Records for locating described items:
>> START
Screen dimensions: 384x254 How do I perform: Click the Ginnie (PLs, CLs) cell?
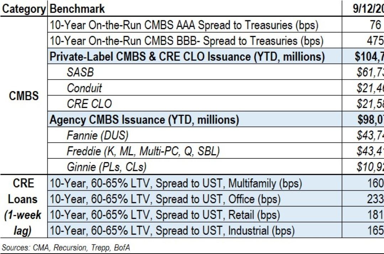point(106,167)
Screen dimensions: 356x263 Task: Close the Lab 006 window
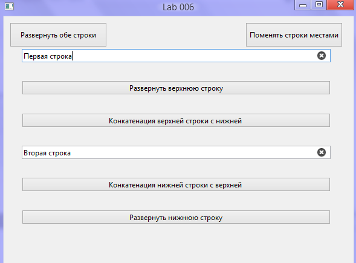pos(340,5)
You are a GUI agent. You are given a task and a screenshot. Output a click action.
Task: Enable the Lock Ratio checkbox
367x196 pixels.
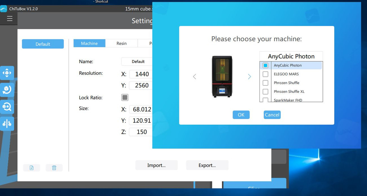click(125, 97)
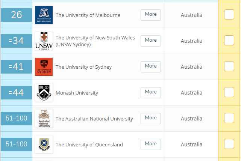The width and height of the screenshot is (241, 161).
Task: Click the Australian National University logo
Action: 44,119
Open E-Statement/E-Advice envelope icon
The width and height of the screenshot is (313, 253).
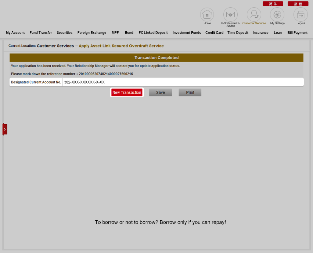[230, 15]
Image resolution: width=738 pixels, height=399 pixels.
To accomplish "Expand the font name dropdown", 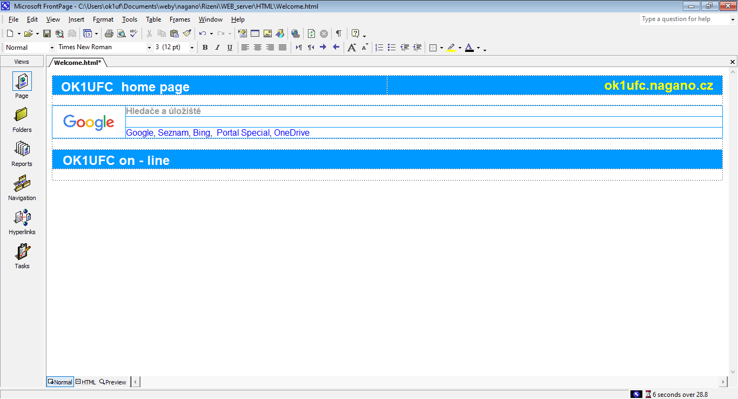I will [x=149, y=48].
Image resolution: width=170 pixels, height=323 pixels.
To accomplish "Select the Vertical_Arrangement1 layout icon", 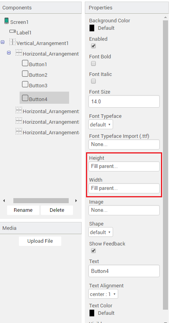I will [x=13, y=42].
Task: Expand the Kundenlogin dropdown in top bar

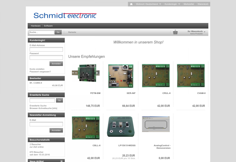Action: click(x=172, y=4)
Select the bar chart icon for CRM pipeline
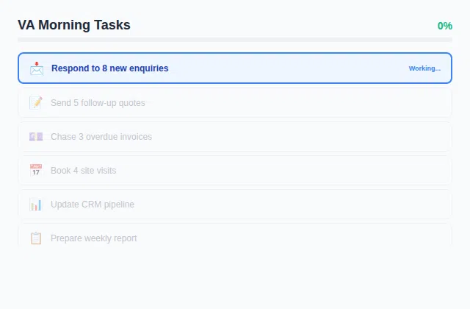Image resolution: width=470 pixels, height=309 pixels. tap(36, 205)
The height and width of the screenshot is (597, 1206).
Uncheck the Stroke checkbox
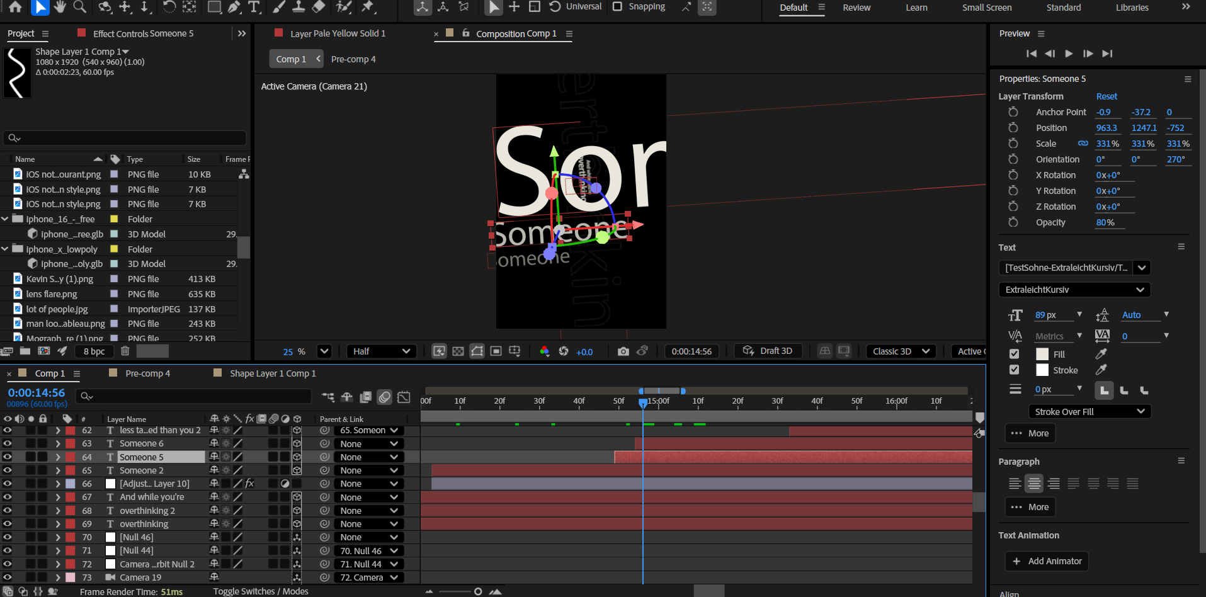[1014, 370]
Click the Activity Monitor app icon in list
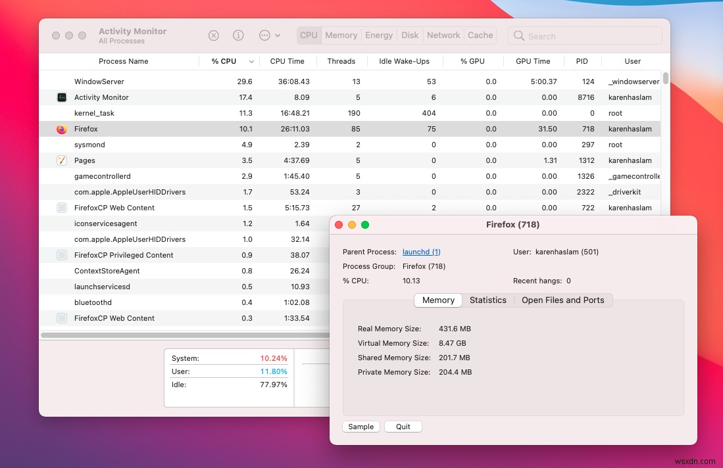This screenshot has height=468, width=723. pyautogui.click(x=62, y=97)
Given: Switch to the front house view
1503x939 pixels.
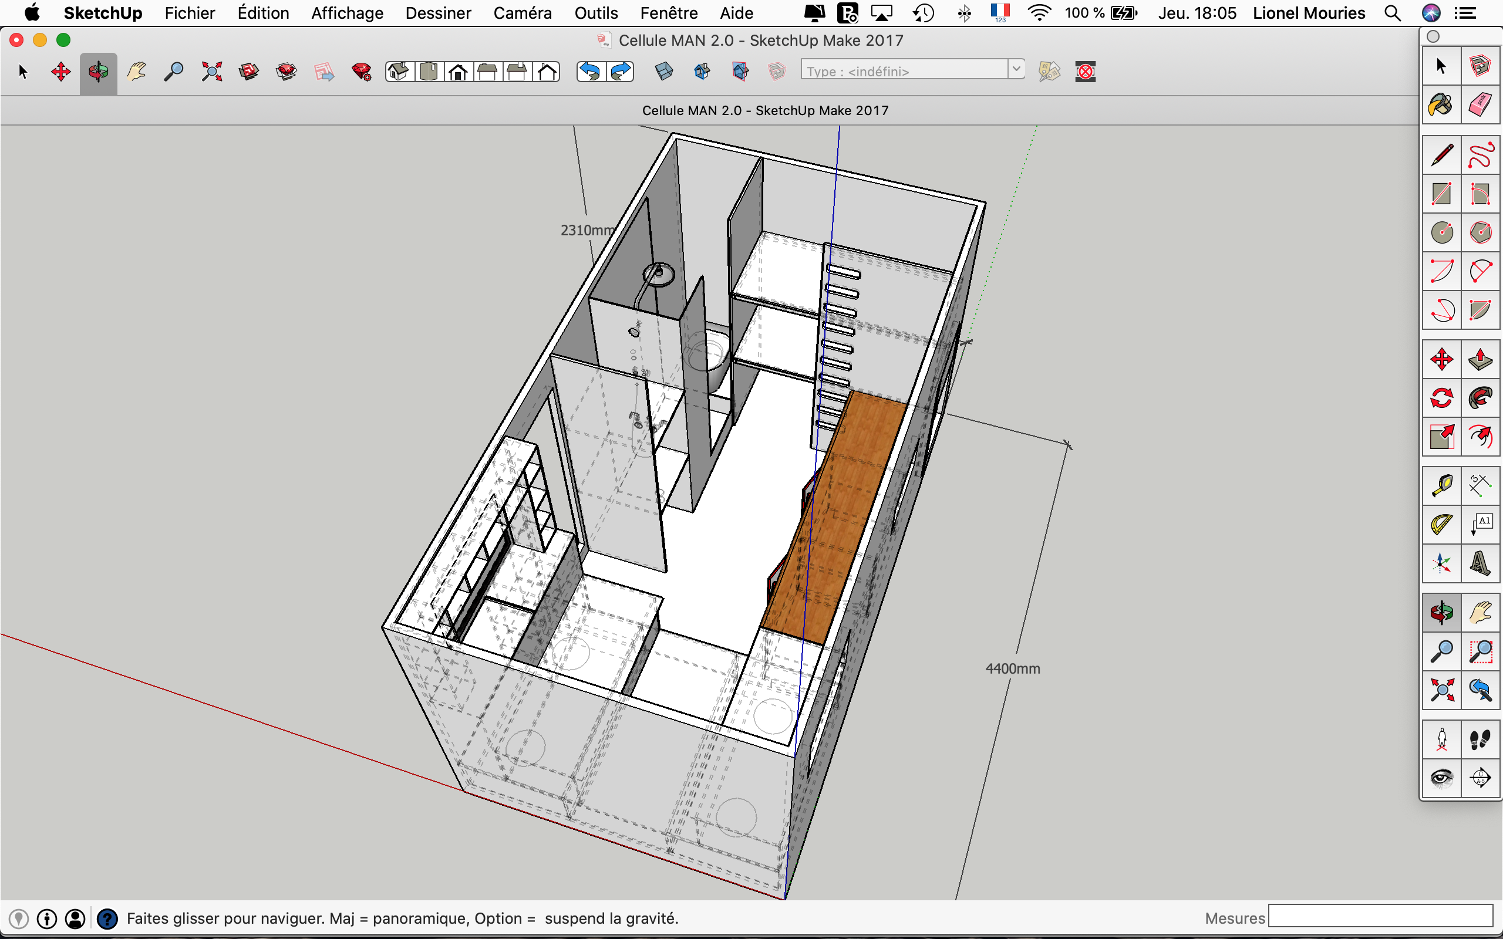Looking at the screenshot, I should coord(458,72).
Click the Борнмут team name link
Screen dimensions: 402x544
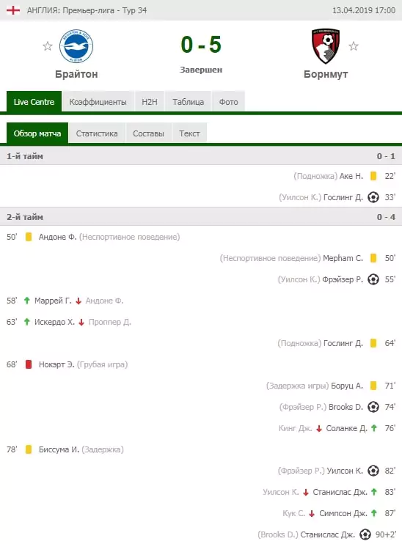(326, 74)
>> END
## Your task
Reproduce the lines of the material beginning with the one that contains "Click the Activity Monitor app icon in list" and continuing through the end of the material, with "front" replaced by "back" and nothing else altered. Leave out the pictures.

## Correct output
Click the Activity Monitor app icon in list
This screenshot has height=468, width=723. pyautogui.click(x=62, y=97)
Given: Switch to the back house view
1503x939 pixels.
Looking at the screenshot, I should coord(458,72).
Click the Борнмут team name link
Screen dimensions: 402x544
(326, 74)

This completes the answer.